BioAge (BIOA) a orienté son attention vers les indications oculaires et un programme d'apéline de nouvelle génération lors d'une présentation au Citigroup's Biopharma Back to School Summit le 9 septembre 2026, signalant un élargissement de son pipeline de maladies inflammatoires au-delà des endpoints cardiovasculaires.
Le principal actif de la société, BGE-102, un inhibiteur oral de NLRP3, a présenté des données de phase I publiées en avril 2025, révélant une réduction de près de 50 % de la protéine C-réactive (CRP) périphérique et une réduction d'environ 50 % des niveaux d'interleukine-6 (IL-6) dans le sang et le liquide céphalo-rachidien. La formulation orale a également démontré une forte pénétration oculaire, une propriété que la PDG Kristen Fortney a soulignée comme particulièrement pertinente pour les applications intraoculaires, notant que « la barrière hémato-encéphalique et la barrière hémato-rétinienne ne sont pas très différentes ».
BioAge met en phase II d'efficacité le BGE-102 dans le traitement de l'œdème maculaire diabétique (DME), dans le cadre de l'étude QUELL-DME, qui recrute environ 180 patients dans trois bras : BGE-102 seul, traitement anti-VEGF seul et combinaison des deux. Les résultats préliminaires sont attendus au deuxième semestre de 2026. Fortney a souligné que environ 40 % du marché des DME préfèrent le statu quo plutôt que les injections, ce qui laisse augurer d'une population de patients sensible. Un critère d'évaluation pertinent serait une amélioration d'une ligne d'acuité visuelle corrigée, soit environ cinq lettres.
Dans le domaine cardiovasculaire, BGE-102 a été testé dans l'étude QUELL-CV avec des doses quotidiennes de 30 mg, 60 mg et 90 mg chez des patients obèses et inflammés. Les premières données de cette étude sont attendues fin 2025. Ces recherches s'appuient sur les précédentes recherches menées dans le cadre de l'étude CANTOS, qui a montré que les patients ayant normalisé le taux de CRP avaient enregistré une réduction de 25 % des événements cardiovasculaires indésirables majeurs avec un anticorps anti-IL-1Β.
En plus de NLRP3, BioAge s'attend à déposer une demande d'évaluation de médicaments in vitro pour son programme d'agoniste d'APJ, ou apéline, d'ici la fin de l'année 2025, ouvrant ainsi une voie moléculaire distincte. Le directeur financier Dov Goldstein a déclaré que l'entreprise souhaitait également communiquer au moins une autre indication pour NLRP3 dans un prochain avenir.
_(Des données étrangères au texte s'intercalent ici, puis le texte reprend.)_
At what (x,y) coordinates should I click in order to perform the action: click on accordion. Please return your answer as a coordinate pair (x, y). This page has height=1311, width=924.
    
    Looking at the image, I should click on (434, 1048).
Du côté financier, BioAge avait 381 millions de dollars en espèces à la fin du deuxième trimestre 2025, ce qui lui a valu un ratio de liquidité de 17,19 et une marge de liquidité prévue jusqu’en 2029 – suffisamment pour financer les opérations et soutenir une ou deux autres indications NLRP3. Les cibles de cours de Wall Street pour BIOA rangedaient entre 20 et 73 dollars. L’action s’échangeait à 9,17 dollars, en baisse de 0,22 dollar ou 2,34 %, au moment du sommet.
Goldstein a noté que le coût d'un essai de phase II standard dans une indication restreinte se chiffre à environ 20 millions de dollars sur une période d'environ un an, tandis qu'un essai de grande envergure sur les résultats cardiovasculaires dans le domaine des maladies cardiovasculaires athérosclértiques pourrait nécessiter environ 500 millions de dollars dépensés sur cinq à six ans - ce qui souligne l'efficacité du capital dans la position actuelle de la pipeline de BioAge.
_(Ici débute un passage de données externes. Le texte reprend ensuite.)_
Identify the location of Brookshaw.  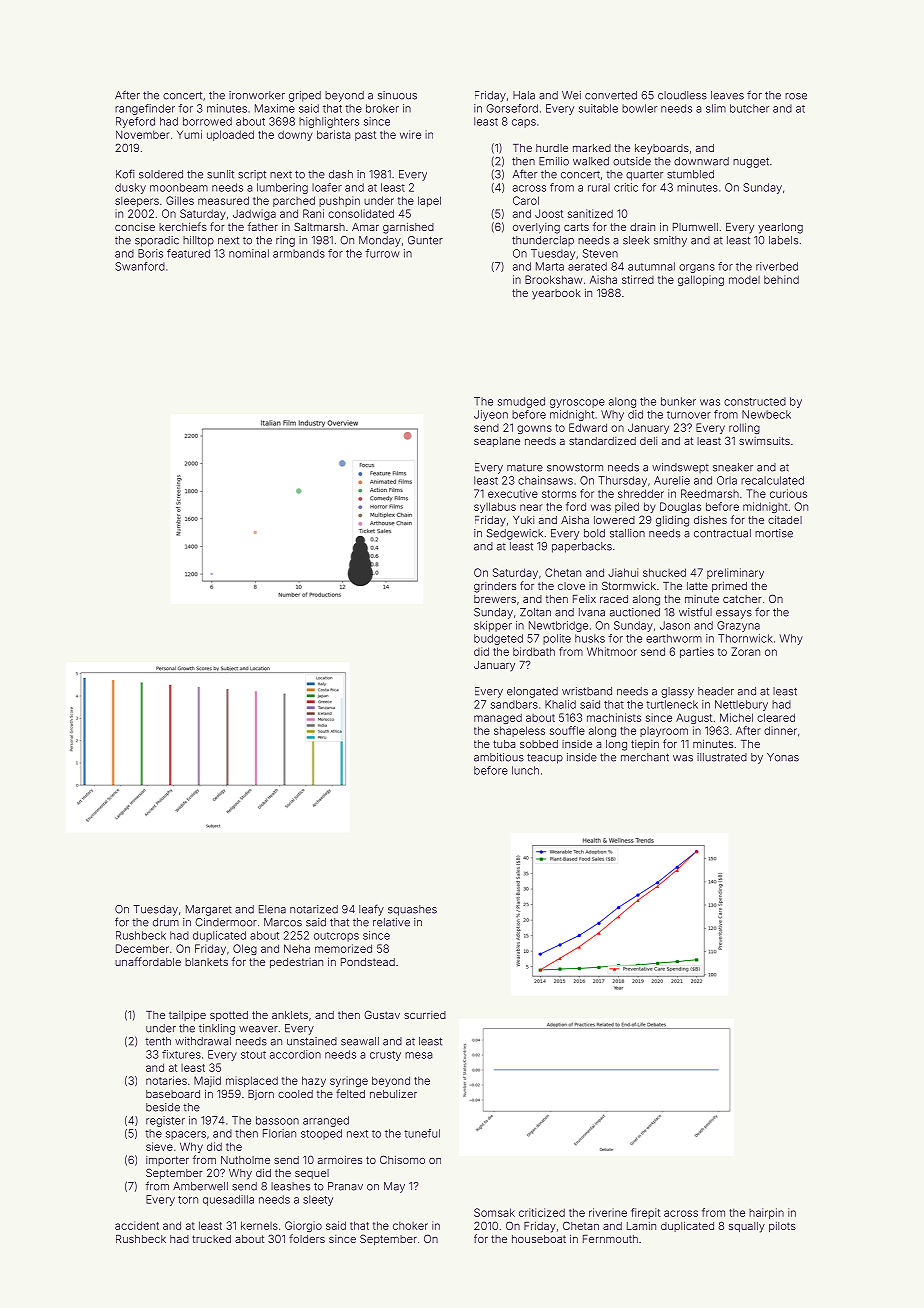
(553, 279).
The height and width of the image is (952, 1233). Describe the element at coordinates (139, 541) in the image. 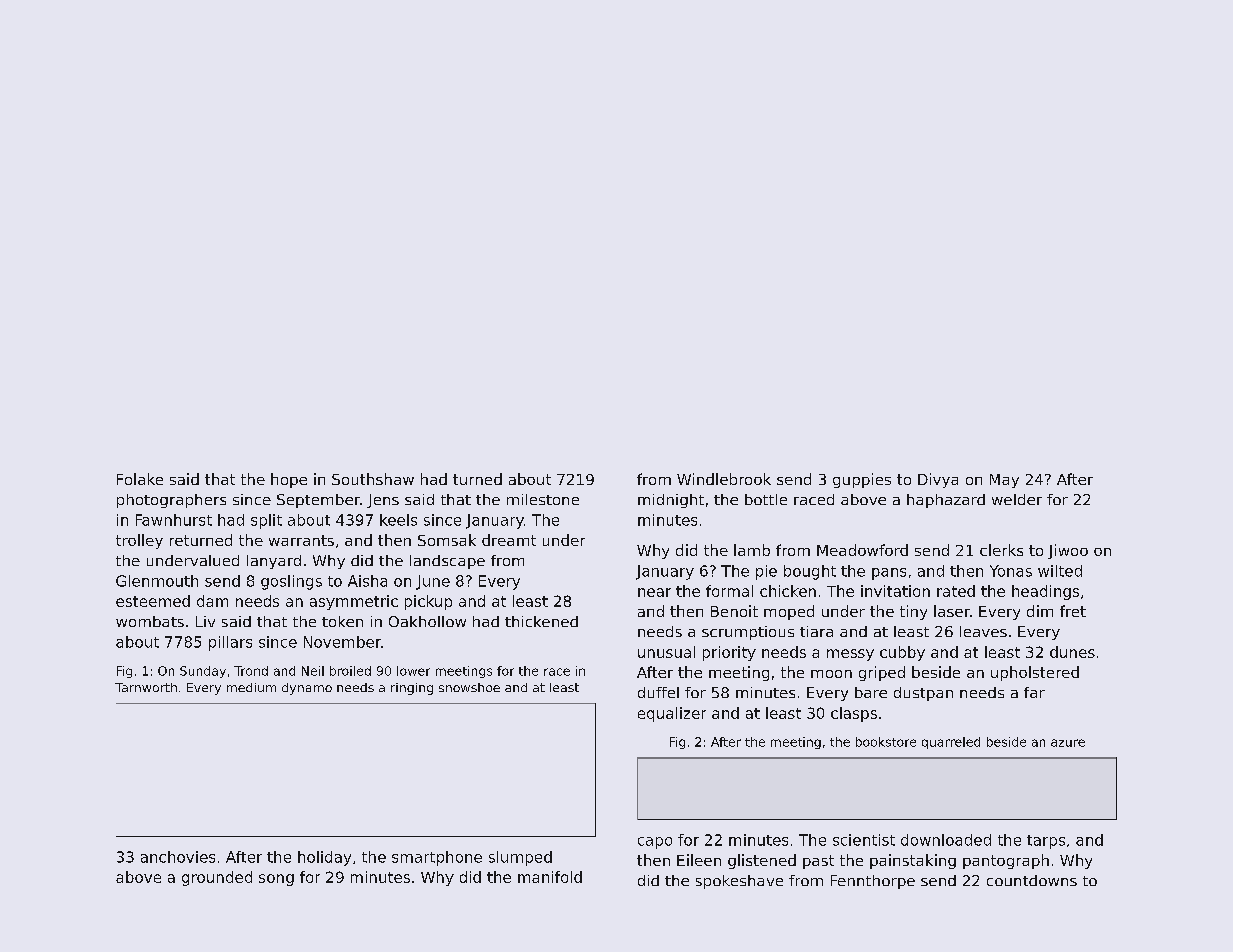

Un contexte plus vaste concernant le marché des maladies inflammatoires a également été mentionné : l'essai ARTEMIS de Novo Nordisk, une étude de l'IL-6 dans une population semblable à celle de CANTOS, devrait fournir les données principales au cours du premier semestre de 2026, et les données supplémentaires d'Inflammasome Therapeutics sont suivies en vue d'un résumé d'août 2025.